What you return should be the lines from the one with "herniprostor (291, 2390)" through the one with "[Next slide] (90, 671)" in the data below, reproduced exactly with both ends, and no pictures at all.

» Recorded information
=== Begin Enclosure ===

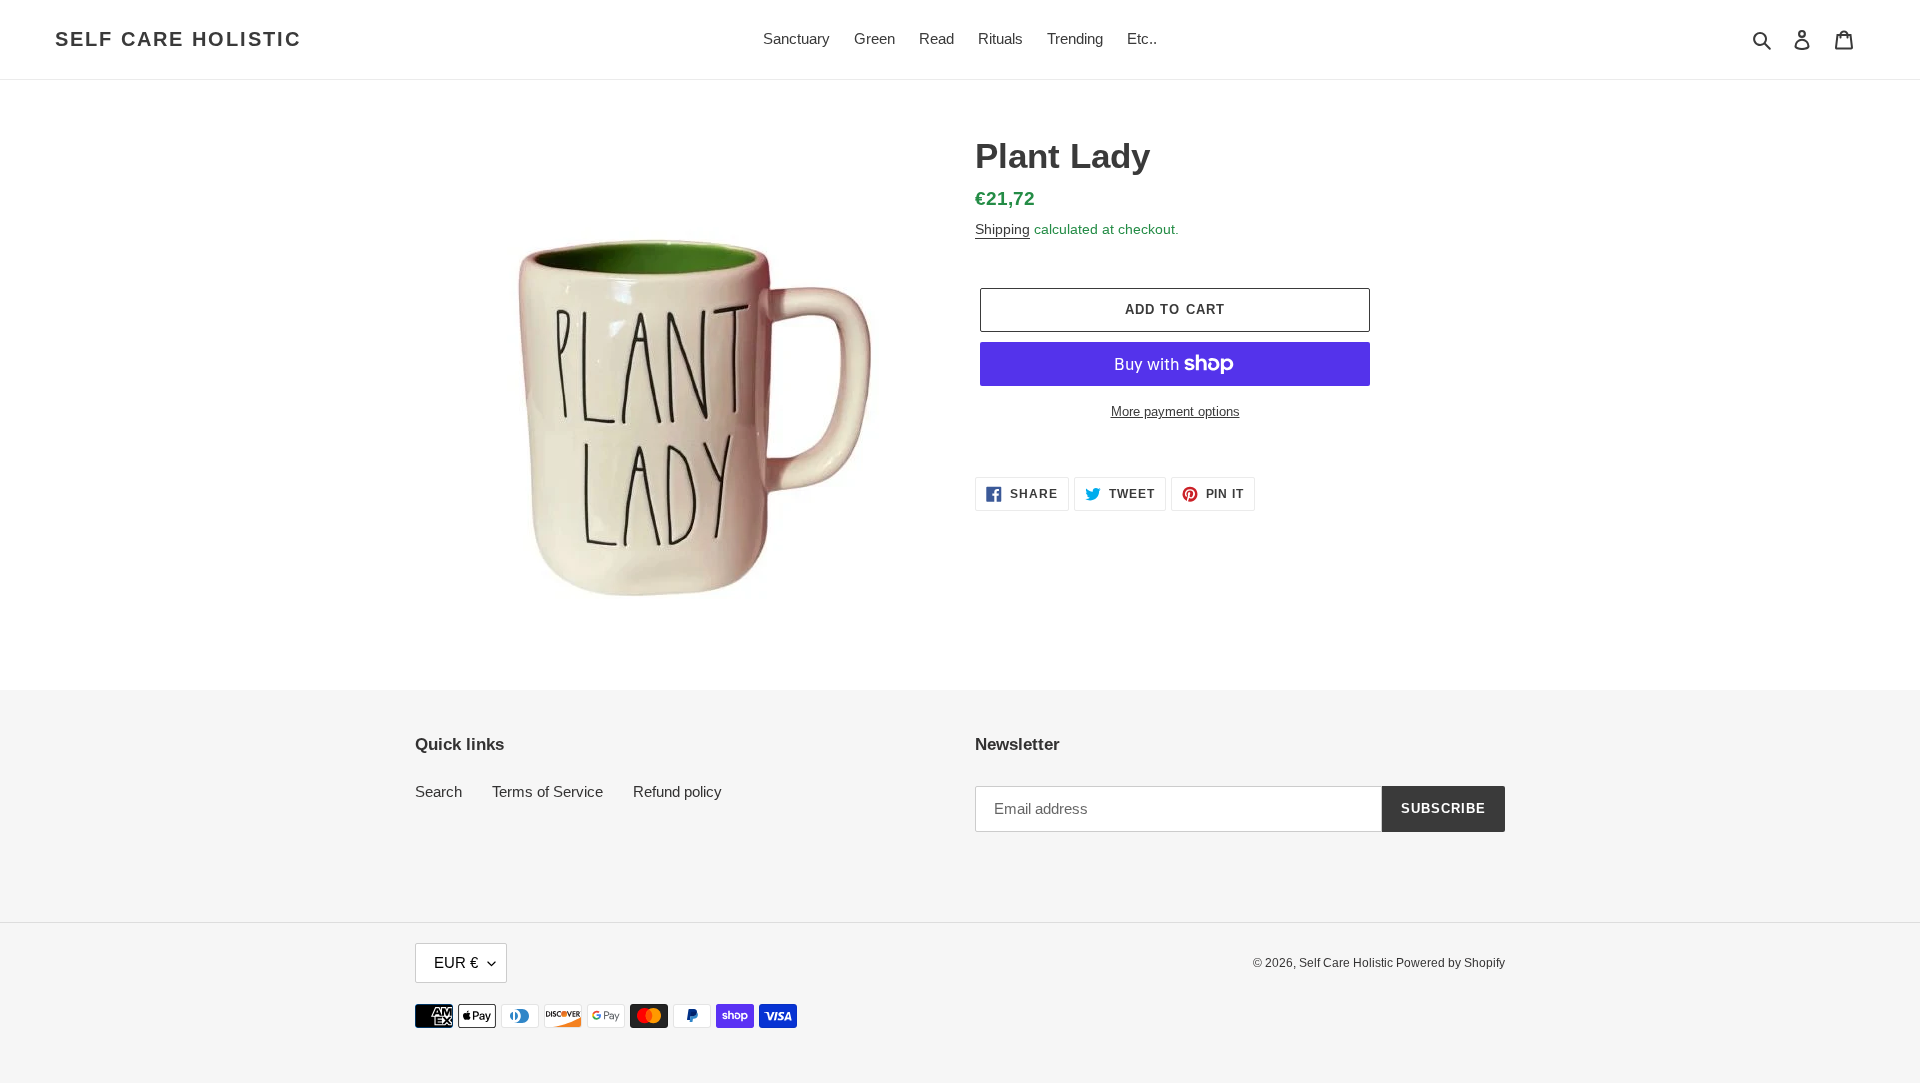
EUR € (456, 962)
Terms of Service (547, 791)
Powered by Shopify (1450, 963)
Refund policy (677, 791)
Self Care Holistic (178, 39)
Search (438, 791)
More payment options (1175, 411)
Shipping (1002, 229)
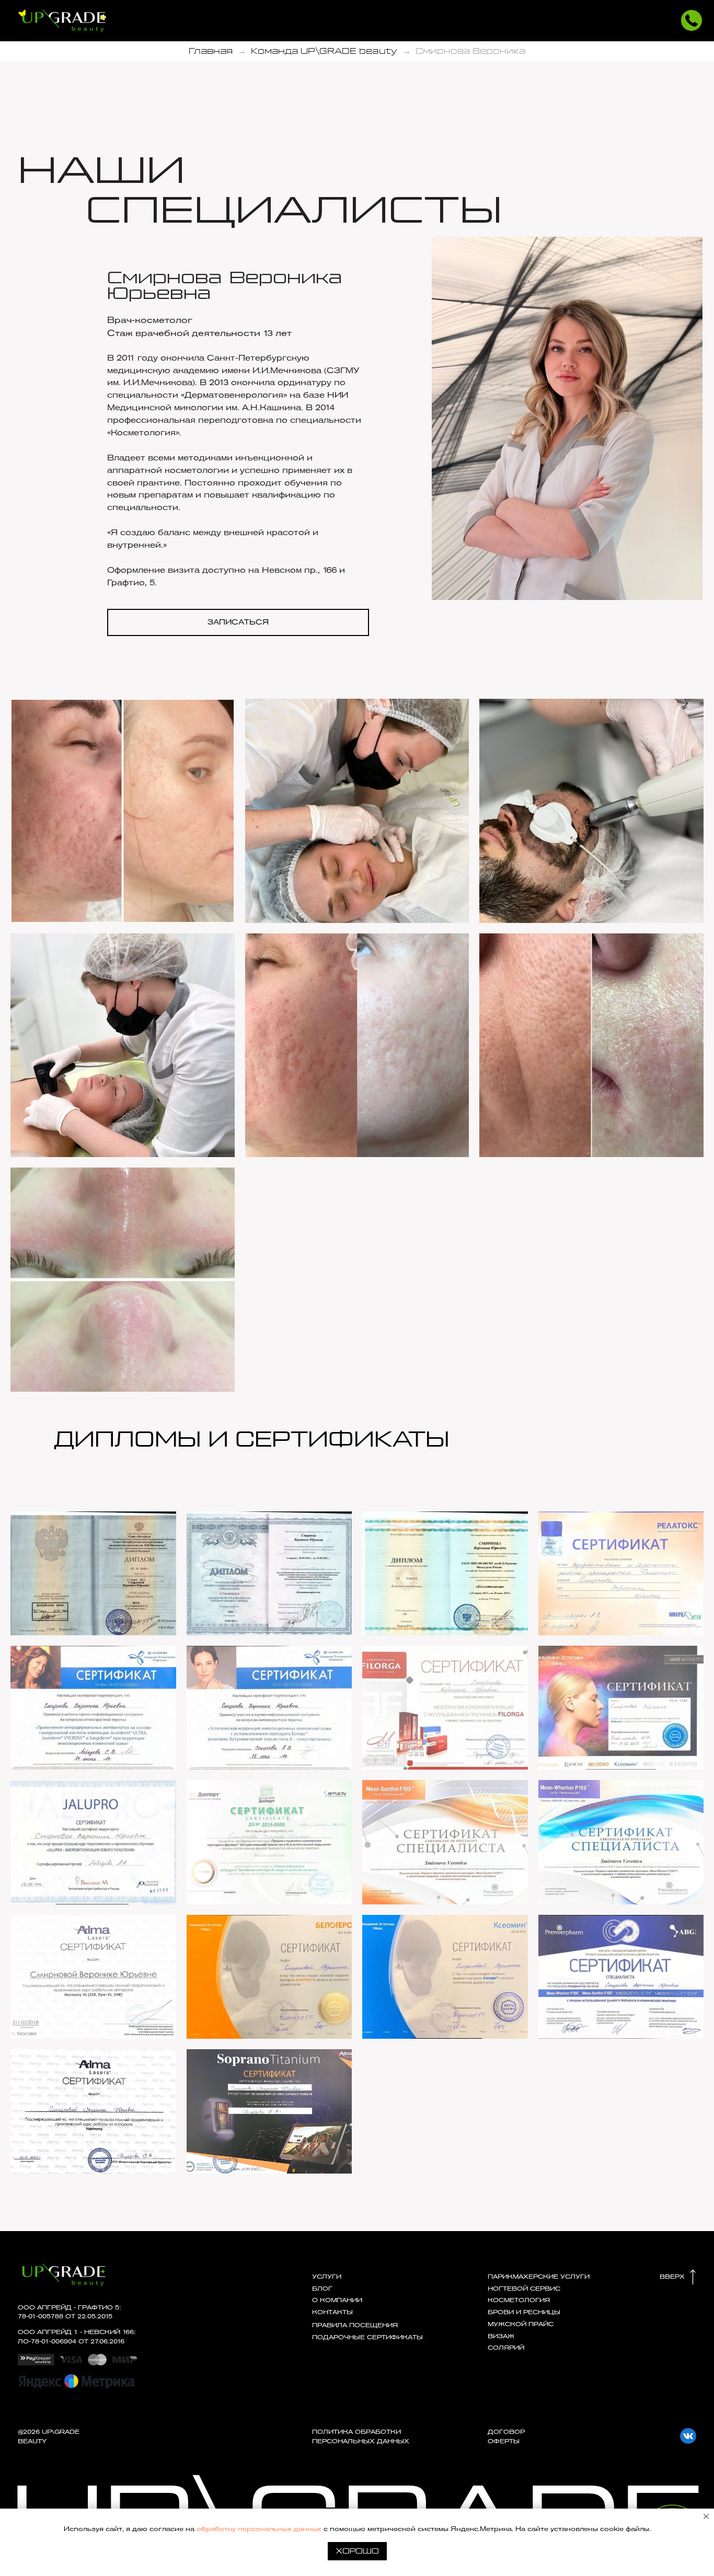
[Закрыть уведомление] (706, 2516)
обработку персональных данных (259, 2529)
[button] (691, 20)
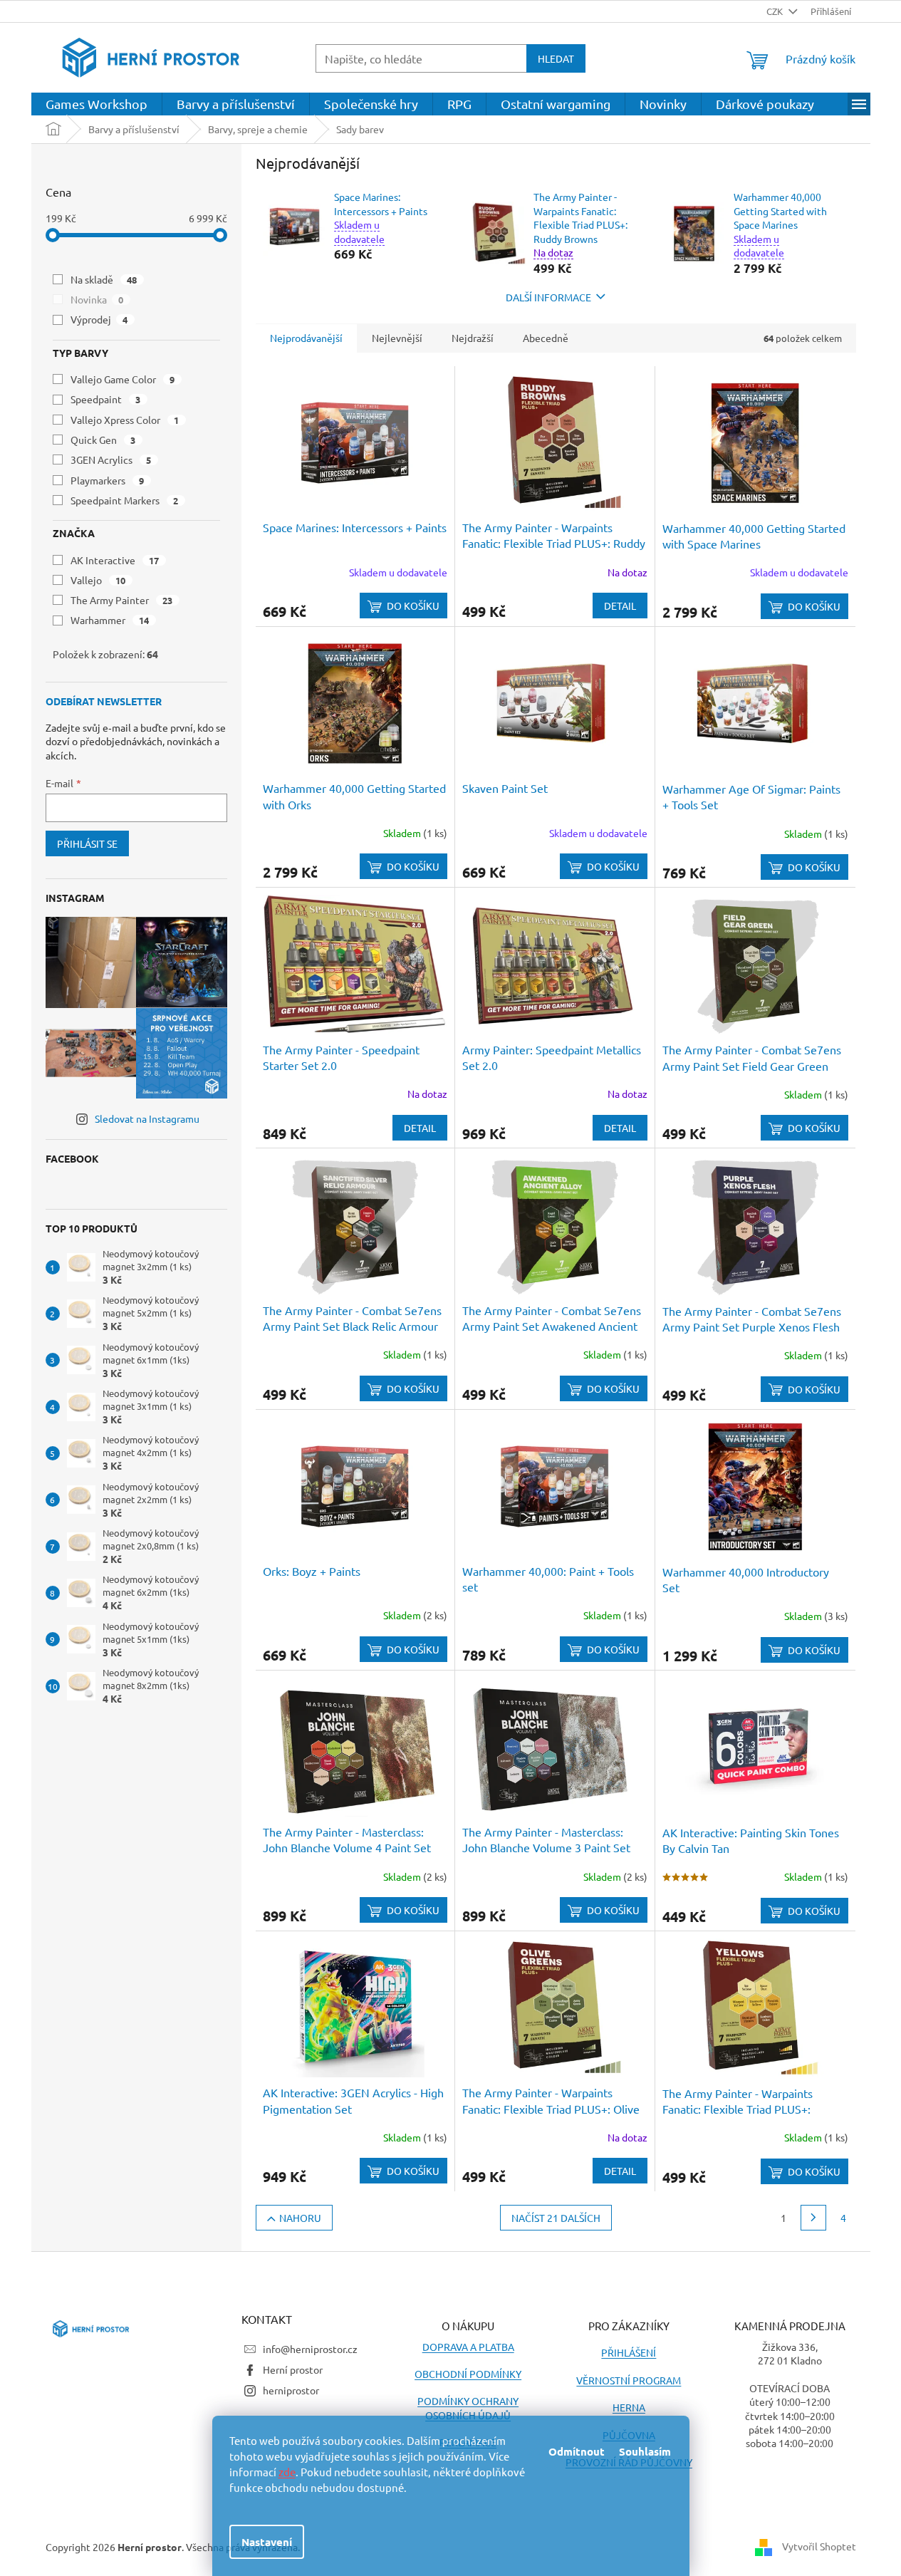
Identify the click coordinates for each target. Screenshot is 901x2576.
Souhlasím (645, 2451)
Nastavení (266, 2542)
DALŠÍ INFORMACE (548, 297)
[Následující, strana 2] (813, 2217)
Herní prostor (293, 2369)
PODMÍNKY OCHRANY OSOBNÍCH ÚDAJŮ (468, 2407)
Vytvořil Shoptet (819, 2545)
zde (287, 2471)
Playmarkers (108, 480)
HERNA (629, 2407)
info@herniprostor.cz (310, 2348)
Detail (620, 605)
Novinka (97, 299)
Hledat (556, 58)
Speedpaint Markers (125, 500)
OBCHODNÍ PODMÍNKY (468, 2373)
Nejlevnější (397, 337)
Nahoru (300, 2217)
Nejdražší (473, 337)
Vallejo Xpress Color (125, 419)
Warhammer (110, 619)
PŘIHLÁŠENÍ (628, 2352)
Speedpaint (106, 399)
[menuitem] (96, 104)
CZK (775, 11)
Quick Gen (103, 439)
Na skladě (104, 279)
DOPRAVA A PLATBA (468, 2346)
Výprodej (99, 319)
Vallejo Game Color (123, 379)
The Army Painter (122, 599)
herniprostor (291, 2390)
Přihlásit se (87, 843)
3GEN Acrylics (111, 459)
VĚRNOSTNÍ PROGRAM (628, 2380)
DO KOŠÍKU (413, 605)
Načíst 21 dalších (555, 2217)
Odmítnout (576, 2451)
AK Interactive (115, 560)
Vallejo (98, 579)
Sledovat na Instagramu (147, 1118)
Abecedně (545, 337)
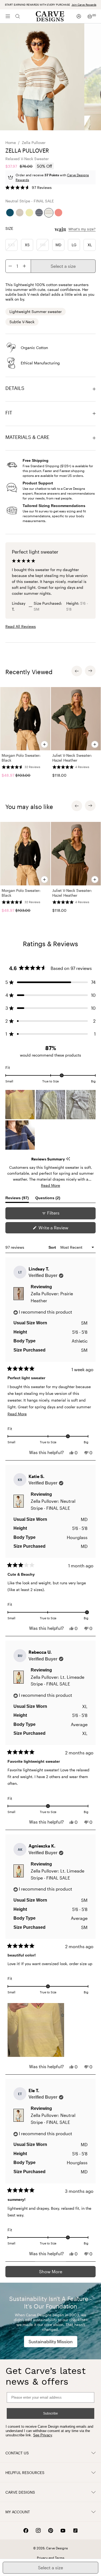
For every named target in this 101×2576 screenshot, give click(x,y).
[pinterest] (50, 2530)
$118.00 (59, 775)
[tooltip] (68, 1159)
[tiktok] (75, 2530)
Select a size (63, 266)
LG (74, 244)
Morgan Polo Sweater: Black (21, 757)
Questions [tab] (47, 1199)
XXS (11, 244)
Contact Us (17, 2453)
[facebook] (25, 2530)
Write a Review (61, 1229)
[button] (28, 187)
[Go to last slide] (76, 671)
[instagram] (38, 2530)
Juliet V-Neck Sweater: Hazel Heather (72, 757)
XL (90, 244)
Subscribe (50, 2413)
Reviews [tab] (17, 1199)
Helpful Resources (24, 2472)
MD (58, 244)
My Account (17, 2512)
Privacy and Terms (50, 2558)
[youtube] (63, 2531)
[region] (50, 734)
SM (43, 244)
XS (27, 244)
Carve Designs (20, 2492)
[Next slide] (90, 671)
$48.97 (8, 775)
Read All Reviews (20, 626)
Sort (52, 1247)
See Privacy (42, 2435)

=== End Enclosure ===

» The answer
herniprostor (291, 2390)
Přihlásit se (87, 843)
3GEN Acrylics (111, 459)
VĚRNOSTNÍ PROGRAM (628, 2380)
DO KOŠÍKU (413, 605)
Načíst 21 dalších (555, 2217)
Odmítnout (576, 2451)
AK Interactive (115, 560)
Vallejo (98, 579)
Sledovat na Instagramu (147, 1118)
Abecedně (545, 337)
For every named target in this 101×2576 screenshot, give click(x,y).
[pinterest] (50, 2530)
$118.00 (59, 775)
[tooltip] (68, 1159)
[tiktok] (75, 2530)
Select a size (63, 266)
LG (74, 244)
Morgan Polo Sweater: Black (21, 757)
Questions [tab] (47, 1199)
XXS (11, 244)
Contact Us (17, 2453)
[facebook] (25, 2530)
Write a Review (61, 1229)
[button] (28, 187)
[Go to last slide] (76, 671)
[instagram] (38, 2530)
Juliet V-Neck Sweater: Hazel Heather (72, 757)
XL (90, 244)
Subscribe (50, 2413)
Reviews [tab] (17, 1199)
Helpful Resources (24, 2472)
MD (58, 244)
My Account (17, 2512)
Privacy and Terms (50, 2558)
[youtube] (63, 2531)
[region] (50, 734)
SM (43, 244)
XS (27, 244)
Carve Designs (20, 2492)
[Next slide] (90, 671)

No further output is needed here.